Ozeri and Hazan are among the few parents who’ve taken the more difficult route of founding their own company.

“From our perspective, the problem with the research at the universities and research institutions is that their end-products are scientific publications,” Ozeri explains.

“While research is significantly important in order to understand the mechanism of action and the underlying biology of the diseases, there is still a long way to go before developing a treatment.”

ART Bioscience’s prospective drug candidates for DMD are being tested in animal models without charge by Science in Action, an Israeli preclinical contract research organization in Ness Ziona. Initial results show promising safety and efficacy, according to Ozeri.

Following are summaries of the other four Israeli startups presenting in the rare diseases track at MIXiii-Biomed:

Eloxx Pharmaceuticals, a clinical-stage company developing novel RNA-modulating drug candidates to treat premature stop codon (“nonsense mutation”) diseases, using technology invented by Prof.
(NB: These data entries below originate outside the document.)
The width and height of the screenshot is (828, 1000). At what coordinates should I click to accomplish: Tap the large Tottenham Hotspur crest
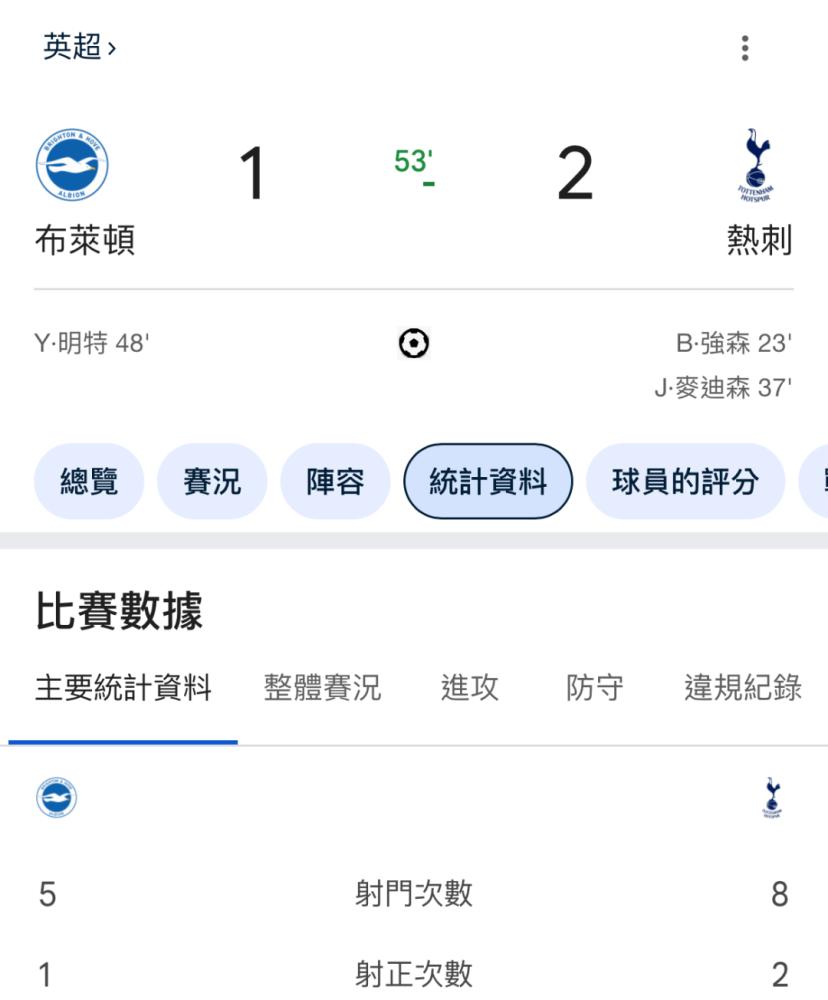[x=757, y=165]
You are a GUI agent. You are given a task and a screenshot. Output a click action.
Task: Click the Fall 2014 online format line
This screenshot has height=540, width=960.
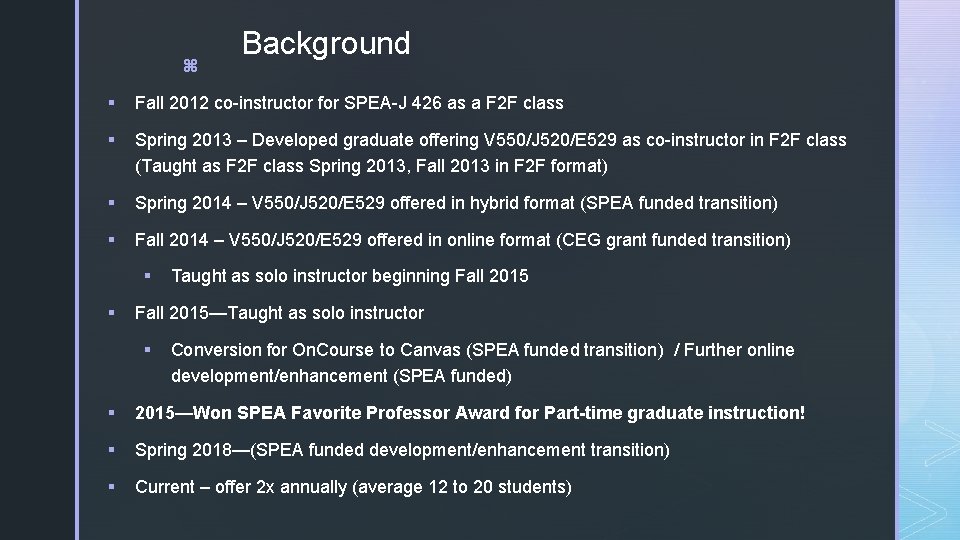463,239
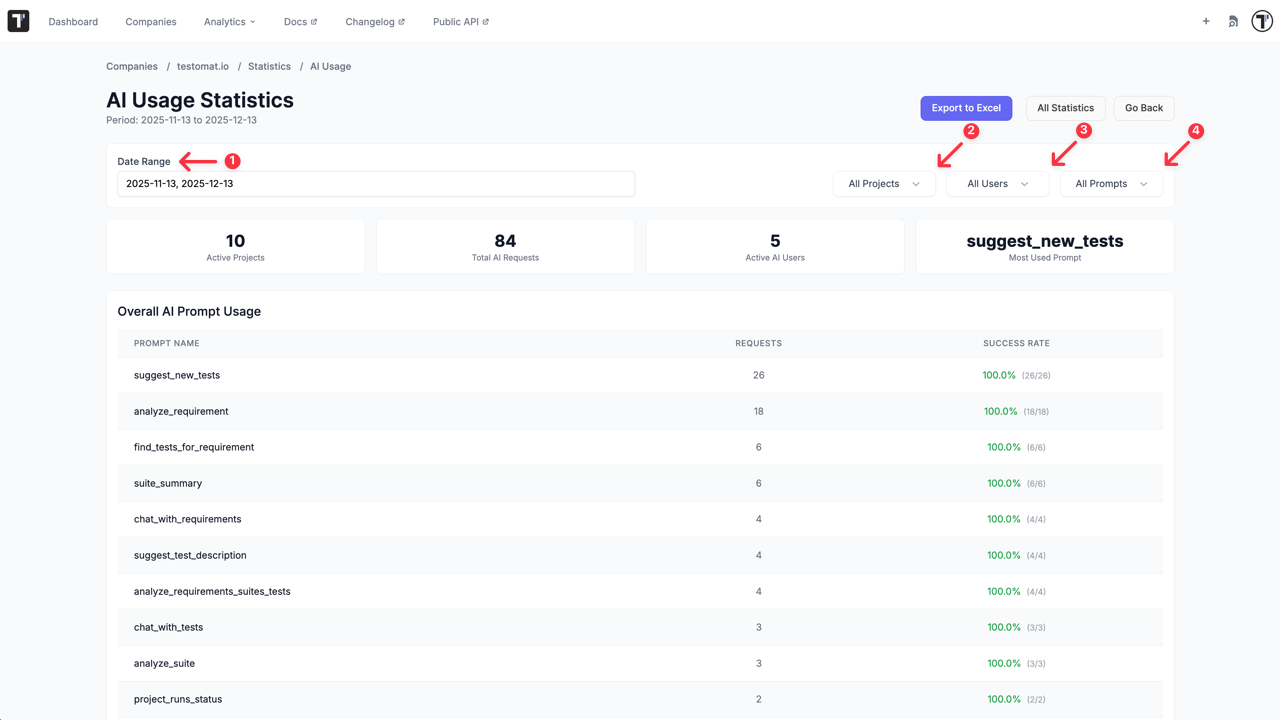Screen dimensions: 1280x720
Task: Click the search feed icon near the avatar
Action: click(1232, 20)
Timor Baasov from the Technion-Israel Institute of Technology in Haifa.

Premature stop codons hinder the production of proteins and play a role in some 1,800 rare and ultra-rare diseases.

Eloxx, which recently raised $50 million in an IPO on NASDAQ, aims to restore production of full-length functional proteins with its lead drug candidate, ELX-02, focusing for now on cystic fibrosis and cystinosis. The company is headquartered in Massachusetts with R&D in Rehovot.
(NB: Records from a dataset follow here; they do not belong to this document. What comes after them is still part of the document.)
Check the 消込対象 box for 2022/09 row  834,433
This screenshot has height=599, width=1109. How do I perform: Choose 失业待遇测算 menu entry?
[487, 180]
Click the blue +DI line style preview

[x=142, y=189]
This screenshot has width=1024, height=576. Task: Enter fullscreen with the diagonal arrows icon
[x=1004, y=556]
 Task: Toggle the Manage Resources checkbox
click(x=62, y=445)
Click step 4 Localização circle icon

SpliSense, established in 2016 and currently focused on splicing mutations in the CFTR gene for treating cystic fibrosis (CF). The technology is based on the discovery platform invented by Prof. Batsheva Kerem of the Hebrew University of Jerusalem, who identified and cloned the CFTR gene.

SpliSense has developed a compound with the potential to cure the lung disease in CF patients carrying a specific splicing mutation. This technology is relevant to additional targets in CF and other genetic diseases. The company also is developing a targeted modulation approach to correct the splicing pattern of CFTR transcripts according to the specific mutation carried.

NewStem, the first company to develop products based on human haploid pluripotent stem cells, a paradigm-changing technology based on the work of Prof. Nissim Benvenisty, director of the Azrieli Center for Stem Cells and Genetic Research at the Hebrew University of Jerusalem.

Haploid cell on the left (with 23 chromosomes); diploid cell on the right (with 46 chromosomes). Illustration courtesy of Yissum Research Development Company of Hebrew University

Benvenisty’s team has generated more than a dozen models for rare genetic disorders using human pluripotent stem cells and is now developing such models in haploid stem cells focusing on Fragile X Syndrome and Prader Willi Syndrome. NewStem is pursuing collaborations with biopharmaceutical companies regarding these and other genetic diseases.

Minovia Therapeutics, developing personalized cell off-the-shelf therapeutic productsfor orphan mitochondrial diseases, using a proprietary method of isolating mitochondria – which produces most of the chemical energy needed to maintain normal cellular function – from placentas or from white blood cells and freezing it.

Mitochondrial diseases, a group of rare diseases caused by mutations or deletions in the mitochondrial DNA, currently can’t be treated. Minovia is conducting proof-of-concept trials in a disease called Pearson Syndrome, affecting only about 100 patients worldwide. Human clinical trials are expected to begin in late 2018.

Minovia’s next targets include Kearns-Sayre Syndrome, mitochondrial encephalomyopathy, lactic acidosis, stroke-like episodes and Leber hereditary optic neuropathy.